— Job —
Copy the stretch of the material from the line containing "Screen dimensions: 1200x706" through the line containing "click(x=767, y=69)", keeping every character as it is.

Data extracted from a collection:
::::::::::

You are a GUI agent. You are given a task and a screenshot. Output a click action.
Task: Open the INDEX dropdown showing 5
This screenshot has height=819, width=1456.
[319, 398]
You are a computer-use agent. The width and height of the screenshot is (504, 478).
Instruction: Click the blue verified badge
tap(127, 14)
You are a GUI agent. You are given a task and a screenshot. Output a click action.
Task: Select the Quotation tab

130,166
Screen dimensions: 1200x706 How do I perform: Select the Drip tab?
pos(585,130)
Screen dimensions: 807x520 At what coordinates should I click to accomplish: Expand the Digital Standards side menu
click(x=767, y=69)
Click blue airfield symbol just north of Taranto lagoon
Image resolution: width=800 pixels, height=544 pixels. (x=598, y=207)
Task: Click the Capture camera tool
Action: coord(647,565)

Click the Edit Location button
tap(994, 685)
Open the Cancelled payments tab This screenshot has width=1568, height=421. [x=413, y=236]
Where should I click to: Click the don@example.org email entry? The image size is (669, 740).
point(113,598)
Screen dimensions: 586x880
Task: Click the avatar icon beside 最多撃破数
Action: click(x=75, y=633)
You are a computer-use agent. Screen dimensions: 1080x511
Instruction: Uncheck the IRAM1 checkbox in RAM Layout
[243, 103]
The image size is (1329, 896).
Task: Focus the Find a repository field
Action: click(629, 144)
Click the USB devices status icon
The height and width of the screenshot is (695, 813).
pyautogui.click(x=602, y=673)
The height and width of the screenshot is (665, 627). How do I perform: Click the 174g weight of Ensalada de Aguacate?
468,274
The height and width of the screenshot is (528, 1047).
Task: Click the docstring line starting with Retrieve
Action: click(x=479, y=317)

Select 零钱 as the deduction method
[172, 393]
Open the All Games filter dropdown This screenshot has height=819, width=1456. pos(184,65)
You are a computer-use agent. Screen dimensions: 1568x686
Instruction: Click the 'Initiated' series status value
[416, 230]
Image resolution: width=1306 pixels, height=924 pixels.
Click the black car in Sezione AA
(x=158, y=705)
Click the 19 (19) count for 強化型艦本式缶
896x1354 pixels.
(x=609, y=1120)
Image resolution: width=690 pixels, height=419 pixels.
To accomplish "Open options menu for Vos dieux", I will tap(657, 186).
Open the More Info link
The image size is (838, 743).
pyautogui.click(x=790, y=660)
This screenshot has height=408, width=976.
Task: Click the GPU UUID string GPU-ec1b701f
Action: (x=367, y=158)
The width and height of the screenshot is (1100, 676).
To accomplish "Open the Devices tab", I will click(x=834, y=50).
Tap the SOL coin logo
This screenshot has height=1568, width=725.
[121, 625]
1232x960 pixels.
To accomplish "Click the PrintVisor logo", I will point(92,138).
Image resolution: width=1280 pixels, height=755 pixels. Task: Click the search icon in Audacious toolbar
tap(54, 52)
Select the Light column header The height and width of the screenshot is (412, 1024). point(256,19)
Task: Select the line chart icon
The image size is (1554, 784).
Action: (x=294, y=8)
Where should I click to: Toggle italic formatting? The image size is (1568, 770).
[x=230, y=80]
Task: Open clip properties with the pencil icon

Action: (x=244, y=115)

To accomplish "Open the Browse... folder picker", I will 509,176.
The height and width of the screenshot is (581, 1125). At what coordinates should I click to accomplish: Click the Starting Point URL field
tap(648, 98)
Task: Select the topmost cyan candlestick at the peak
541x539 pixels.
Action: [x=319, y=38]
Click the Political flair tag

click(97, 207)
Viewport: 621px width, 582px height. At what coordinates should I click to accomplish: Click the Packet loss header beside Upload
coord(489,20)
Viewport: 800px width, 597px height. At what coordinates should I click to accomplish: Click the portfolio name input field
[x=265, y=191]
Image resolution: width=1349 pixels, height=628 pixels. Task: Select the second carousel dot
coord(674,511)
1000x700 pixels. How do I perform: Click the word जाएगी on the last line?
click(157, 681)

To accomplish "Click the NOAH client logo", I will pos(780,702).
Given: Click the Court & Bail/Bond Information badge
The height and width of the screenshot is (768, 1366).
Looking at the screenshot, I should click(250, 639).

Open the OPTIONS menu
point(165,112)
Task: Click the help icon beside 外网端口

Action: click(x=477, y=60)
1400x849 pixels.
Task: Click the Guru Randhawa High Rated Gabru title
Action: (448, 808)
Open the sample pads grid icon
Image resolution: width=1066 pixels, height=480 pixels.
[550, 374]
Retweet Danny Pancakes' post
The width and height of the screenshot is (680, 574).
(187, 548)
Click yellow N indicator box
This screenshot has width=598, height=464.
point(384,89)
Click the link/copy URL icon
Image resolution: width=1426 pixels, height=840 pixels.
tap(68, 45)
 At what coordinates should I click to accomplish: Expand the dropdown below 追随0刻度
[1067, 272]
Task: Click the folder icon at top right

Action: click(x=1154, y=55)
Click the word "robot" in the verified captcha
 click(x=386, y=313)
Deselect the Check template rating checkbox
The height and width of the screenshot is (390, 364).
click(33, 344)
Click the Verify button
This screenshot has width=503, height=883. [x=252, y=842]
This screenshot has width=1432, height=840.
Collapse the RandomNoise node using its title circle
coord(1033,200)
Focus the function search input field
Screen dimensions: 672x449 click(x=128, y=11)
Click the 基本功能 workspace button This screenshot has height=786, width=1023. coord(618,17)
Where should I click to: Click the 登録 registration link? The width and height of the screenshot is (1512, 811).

::::::::::

— Task output —
Screen dimensions: 1200x706 How do I perform: Select the Drip tab?
pos(585,130)
Screen dimensions: 807x520 At what coordinates should I click to accomplish: Expand the Digital Standards side menu
click(x=767, y=69)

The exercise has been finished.